Many Californians experienced a particularly wet weekend as the remnants of Hurricane Kay brought record-high rains to areas already suffering from a historically extreme heat wave. The storm maxed out as a Category 1 Hurricane with 75 mph winds as it moved up the coast of Baja California and made brief landfall in Mexico, then deteriorated to Tropical Storm level before approaching the West Coast. Southern California and Arizona were the areas most heavily affected, and some areas saw an entire six months or even years-worth of precipitation in just 24 hours. Residents prepared for high winds and heavy rainfall, but Kay’s most significant risks came in the form of a patchwork of flash floods and rough sea warnings.
Many parts of California have already been glued to their local meteorologists as the past week saw extreme heat wave temperatures and the spark of several new and uncontained wildfires around the state, but none anticipated seeing the forecasts shift from excessive heat to excessive rainfall quite so quickly. Flood warnings were issued by the National Weather Service across most of Southern California and into corners of Arizona and New Mexico, as well as multiple coastal communities bracing for large swells, strong rip currents, and life-threatening surf hazards. Tropical Storm Kay was never forecast to make landfall north of Mexico, but that did not stop the rainfall from delivering on those powerful flash floods in places like Death Valley National Park where some roads are still closed.

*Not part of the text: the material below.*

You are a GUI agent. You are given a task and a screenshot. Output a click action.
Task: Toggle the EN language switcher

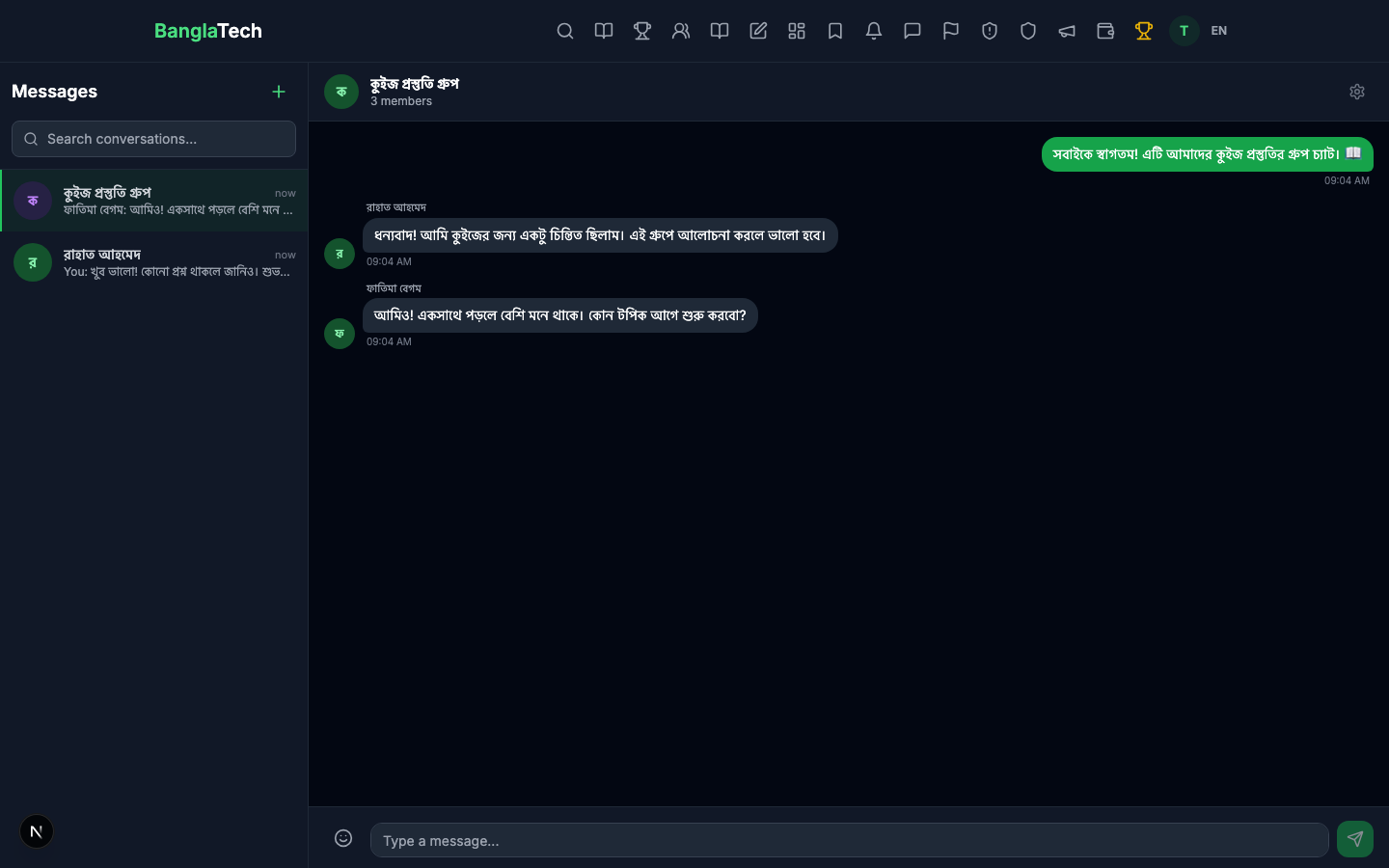(1218, 31)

So just how rare is a hurricane on the West Coast in September? Answer: quite rare. Records show the only hurricane that made landfall in California hit San Diego in October 1858 at an estimated Category 1, and in 1939 a Tropical Storm that had just deteriorated from hurricane status made landfall near Long Beach. Other storms have skirted the coast since then, often bringing a degree of rain and cloud cover, but Kay will be the closest cyclone to the California coast since 1997. According to University of South Carolina Professor Cary Mock, an expert on hurricane climatology, one major weather pattern that pushed Kay away from West Coast landfall is the very same upper-level heat wave that’s plagued the area in recent weeks. Pacific Ocean temperatures also average too cold to allow for proper hurricane development—another reason Kay was eventually pushed further west.
While many areas were monitoring flash flood zones, some communities were hopeful this rainfall would bring some relief to the rapid expansion of recently sparked wildfires. Big Bear Ski Resort personnel and firefighters have been battling the Radford fire since September 5th, and firefighters were able to capitalize on high moisture levels to finally gain some control over the blaze. Placer County’s Mosquito Fire, which started on September 6th, has firefighters hoping that some of that same residual atmospheric moisture will aid their efforts further north however, they have yet to see much progress as the fire is still only at 18% containment as of Tuesday morning.